Cold Weather Camping Tips

Cold Weather Camping Tips

Fall is a beautiful time of year and even a better time to camp. The bugs are minimal and so are the crowds. Crisp air, changing leaves, and chilly mornings make for a memorable experience that could easily be passed up. With proper preparation and packing, cold weather camping does not have to be intimidating.

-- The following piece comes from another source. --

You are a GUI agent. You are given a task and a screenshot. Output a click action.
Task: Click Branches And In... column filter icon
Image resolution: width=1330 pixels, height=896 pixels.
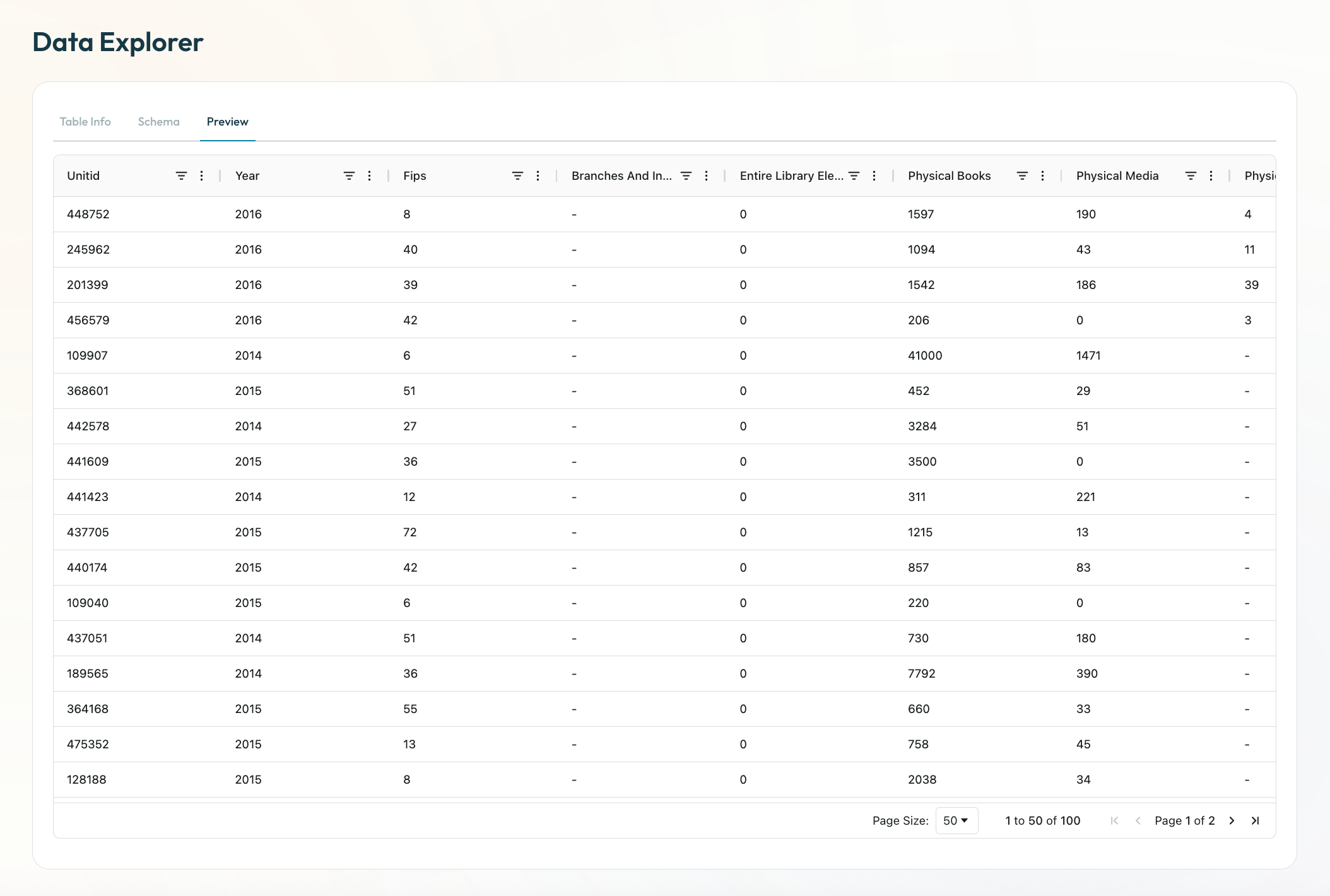point(686,176)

Stay comfy and cozy in the cold with these tips:

WINTER-RATED SLEEPING BAG

If you want to stay happy in the cold, you need to stay warm, especially at night when the temperature drops. Check that your bag is rated for about10 degrees colder than coldest possible air temperature. It’s a lot easier to cool down by unzipping a bag, versus trying to get warm in a bag that isn’t geared for the temperature. A closed cell sleeping pad (under your inflatable) can help insulate too.

PACK A TARP

A tarp comes in handy just about any season but in inclement weather, can make a huge difference. Place a tarp under your tent as a moisture barrier, provide an extra layer of protection over your rain fly or tie a tarp between trees (or attach to your car) to create a makeshift shelter.

LAYER UP

When packing clothing for your trip, think about it in terms of base layers, middle layers, and outer layers. Your base layer should be made of synthetic or wool materials which wick moisture away from your body and dry fast. The middle layer is your insulation layer. Think fleece and down. Lastly, the outer layer should be windproof and waterproof in case of rain, snow, and extreme conditions. Also, don't forget gloves, hats and proper footwear!

KEEP YOUR GEAR DRY

A Dry Bag such as the Waves Gear Waterproof Dry Bags are a fantastic addition to any trip, but especially one that has the potential for rainy or wet conditions. Use to store food, sleeping bags, clothes, basically anything you need to keep dry. When used properly, its pretty much guaranteed your gear is going to stay dry. A dry bag also makes a great barrier between you and wet ground if you need a dry place to sit.

FIRE STARTERS

Campfires and camping go hand in hand. If bringing your own dry wood isn’t an option, make sure you at least have a fire starter. An easy and affordable solution is vaseline cotton balls. Lightweight and affordable, learn how to make them here. If you do find yourself without dry tinder, look for pine needles as they absorb very little moisture.

What are your cold weather camping hacks?